Page 28 of The Tangled Lands


  We would all be at peace.

  I looked over at the cart and wondered what Borzai’s price should be. The gold coins? The other left over pieces of fine materials for the armor I’d packed away?

  As I mulled it over, the muffled thump of a churning drifted to the top of the hill. Horses. I ran around the cart. Three men in city guard cloaks rode their way up the hill. The horses’ legs glinted harshly in the setting sunlight, clad in metal and heavy leathers to protect against the low-lying bramble.

  Like a startled rabbit, I took a few steps left, then right, trying to think which direction I could bolt in. But then I looked back at my parents’ graves. I stood frozen by the cart as the men thundered into the small grave space, their faces dark as they reigned their horses in and leaped to the ground around me.

  I recognized Lukat, the sympathetic guard captain from earlier. He had a hand on his sword’s hilt as he walked toward me. “I’m here to take you back to Khaim,” he said sadly.

  “The gold coin . . . ,” I said. “I did leave it for you. Like I promised.”

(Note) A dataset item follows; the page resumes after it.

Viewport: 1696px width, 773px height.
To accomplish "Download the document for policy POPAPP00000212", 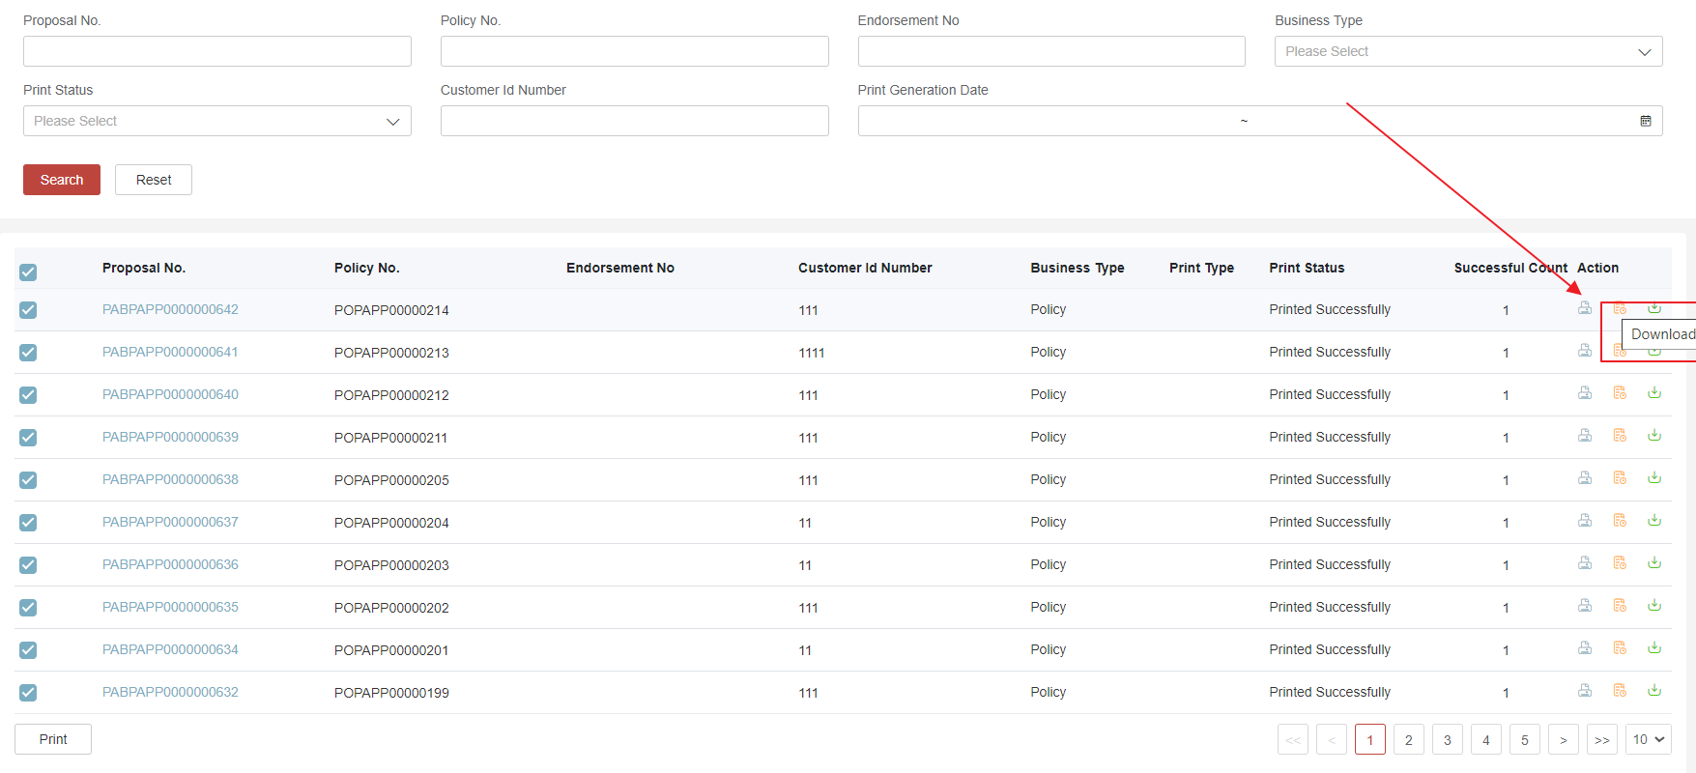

  Lukat shook his head. “Even a gold coin isn’t enough to stay my hand when it comes to a lord’s murdered son. They gave us horses to track you. There are more out on the roads. Malabaz himself paid the stables.”

  My eyes burned slightly, but I had cried too much over the last few days for anything to trickle out. I merely nodded. I felt somewhat relieved to realize it was all ending. “I will come. Just, please give me time to fill my parents’ graves.”

  But Lukat looked down at the ground and shook his head. He pointed at the graves. “Fetch the bodies,” he ordered the two younger guards.

  They moved forward and I shouted, “No!”

  “I’m sorry,” Lukat said. “Malabaz ordered that your entire family be returned to him. Regardless of your conditions.”

  I grabbed the helmet and my hammer from the cart and moved between my parents’ graves. “You will not desecrate the grave of my mother and father.” Not after all I had done.

  “You desecrated the boy,” Lukat said. “He will never find peace. The lord demands his retribution.”

  “He should have lived a life better suited for the scales.”

  Lukat shrugged. “True. But we are still here to take your family.”

  “You will not have my parents,” I said firmly.

  Lukat looked pained. “I have no choice here. These are the duke’s orders.”

  “Piss on the duke!” I shouted, startling them all. But I was furious, desperate, and deep inside myself I begged for Lukat to see the obvious path my words beat toward. “We’re outside Khaim now. You can make any choices you want. Let us choose life.”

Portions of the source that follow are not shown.